GIANT CONGENITAL MELANOCYTIC NEVUS
One percent of newborn infants has small congenital melanocytic nevi, but fortunately giant nevi (defined as 20 cm in diameter or larger) are very rare, estimated in one study to be one in 20,455 live births (Castilla et al. 1981). Most cases are sporadic and are thought to arise as a result of a post-zygotic mutation, possibly in the NRAS gene (Phadke et al. 2011). Very rare cases have been reported of more than one case in the same extended family where the mode of inheritance was postulated to be a polygenic paradominant pattern of inheritance (de Wijn et al. 2010). The risk of melanoma in congenital nevi is unclear due to its rarity, and publication bias and the published estimates of this risk for giant nevi range from 2 to 14 % (Shah 2010; Yun et al. 2012), with a significant proportion of melanomas occurring in the first 10 years of life (Shah 2010; Araim et al. 2004; Angelo et al. 2001; Makkar and Frieden 2002; Ruiz-Maldonado et al. 1992; Hoanq et al. 2002).

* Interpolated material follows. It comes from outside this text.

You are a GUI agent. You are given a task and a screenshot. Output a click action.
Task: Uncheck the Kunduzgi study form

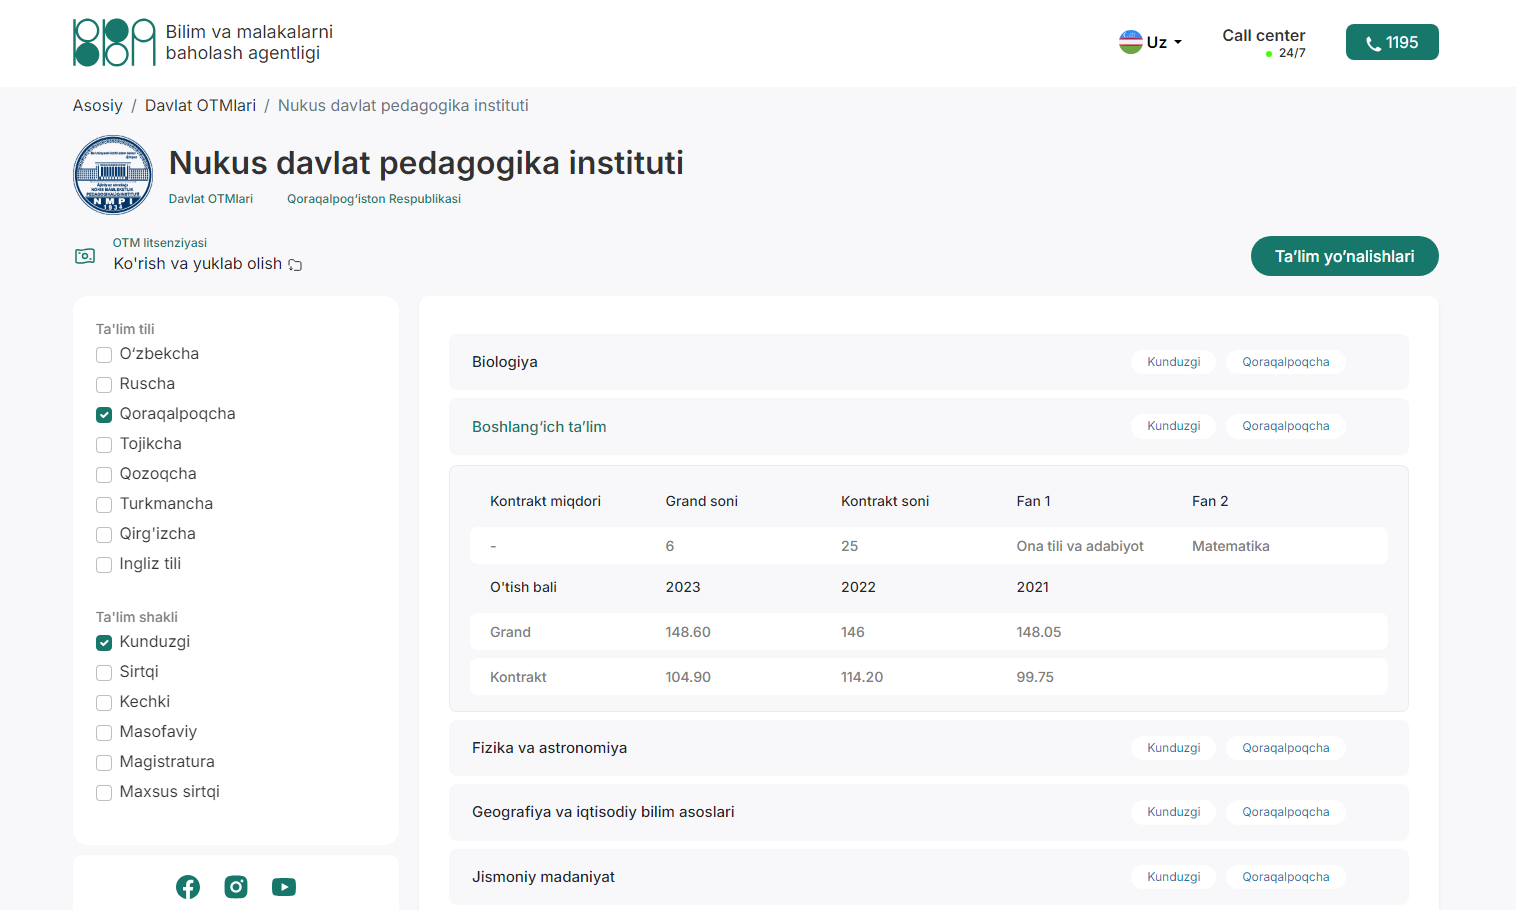pyautogui.click(x=104, y=643)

Imaging using MRI may identify anomalies in the CNS: both intracranial melanosis and others (Kinsler et al. 2001). Neuromelanosis may be complicated by hydrocephalus or other neurological symptoms (Kinsler et al. 2001). A very small proportion of neuromelanosis eventuates in intracranial melanoma, but the incidence is not established.